Fortunately, I was able to fix the floppy drive again, and when I installed the LOS this time everything went smoothly.

At this point it was close to 4 o’clock in the morning, so I decided I should turn in for the night and install all of the programs (LisaWrite, LisaDraw, LisaCalc, etc.) after I got home from work the next day. That day I finished installing the Lisa Office Suite.

The Keyboard

Now that I had everything reinstalled on the Lisa. All I needed was a keyboard so that I could use it.

Ray helped me with that, too. I asked him if he happened to have a spare Lisa keyboard that I could have, and he did. He shipped it to me, along with a brand new 10 pack of Maxell 800K floppy disks, a brand new Radio Shack soldering iron, and a copy of The Macintosh Way by Guy Kawasaki (It’s 200 pages long, and I read the entire book in one day – it’ a great book.)
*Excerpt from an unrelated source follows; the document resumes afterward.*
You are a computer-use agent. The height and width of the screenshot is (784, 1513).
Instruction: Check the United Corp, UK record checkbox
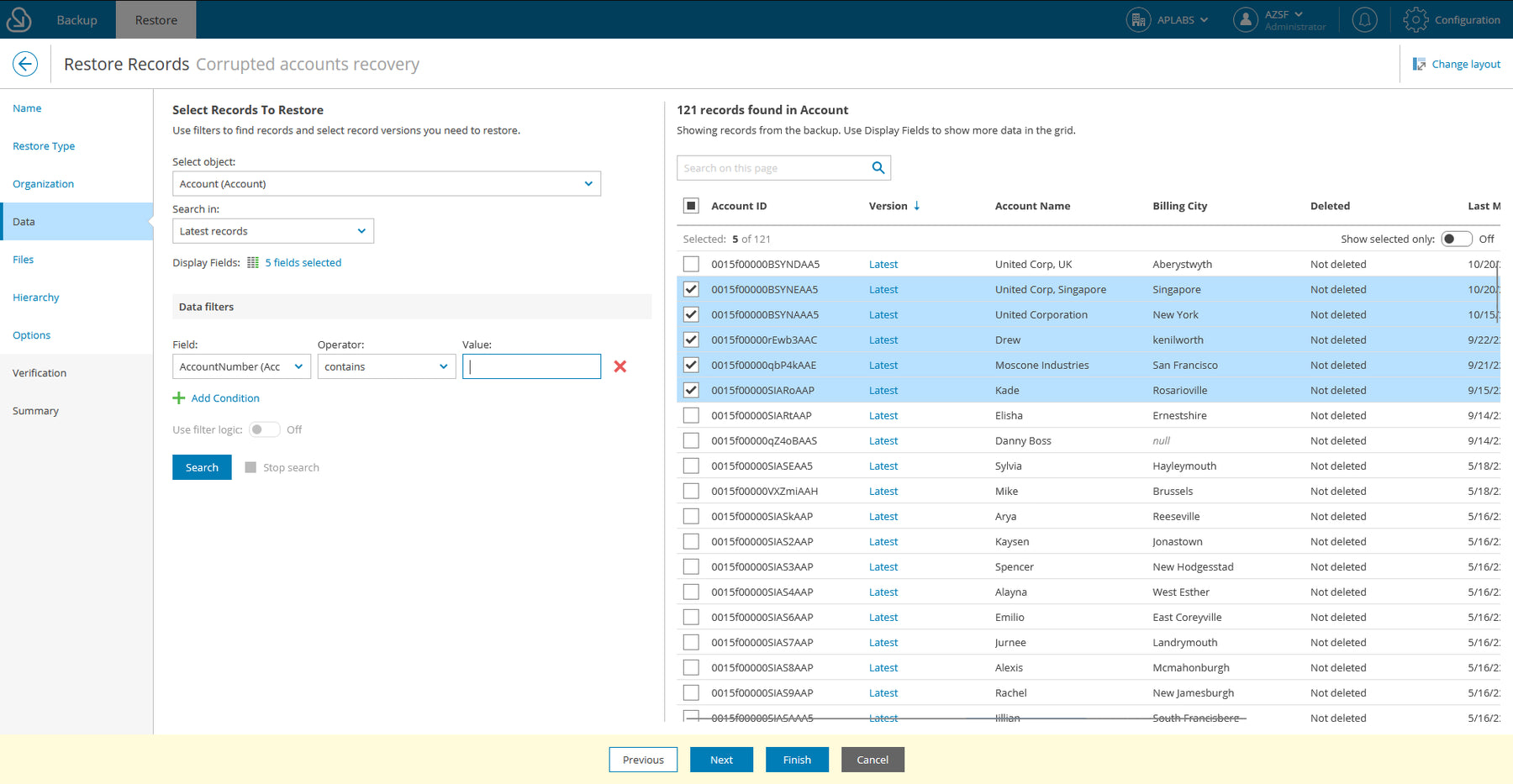point(691,265)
The first thing I did was hook up the keyboard so I could start using my Lisa.

The keyboard works okay, but it does have it’s issues. The main problem I had with it was the space bar. It was very stiff (when it was rebuilt, the spring that holds the spacebar up was lost, and a piece of wire binding was used in it’s place). I really didn’t like how the spacebar felt, so I decided to take the spring from another key that I wouldn’t use as much and put it on the spacebar. Now the spacebar works great.

There are two other problem keys on this keyboard, S and Backspace. Sometimes you have to push kind of hard on the S key to make it work, but most of the time it works fine. Backspace doesn’t work at all, but that isn’t a big deal because the Clear key on the numeric keypad has the same function in LisaWrite as Backspace.

I have yet to open the soldering iron, but I have used a few of the disks to save some of my Lisa documents.

I must say that I really do like Lisa. The emulator is one thing, but you really do have to use a real Lisa running the LOS to truly appreciate it.

Not Just a Collectible

Even though people tell me I should set my Lisa aside because it’s worth something as a collectors item, I can’t do that. What’s the point of having something really cool if you don’t use it? Having a working Lisa and not using it is like having a mint condition 1946 Ford convertible and never driving it.

If you have something really cool and collectable, and it works, use it! If you don’t use it, it might as well be broken.

P.S. I wrote this article on my Lisa running LOS 3.1, and converted it to Word format via the Lisa-to-Macintosh migration tools from Cherokee Data (formerly Sun Remarketing).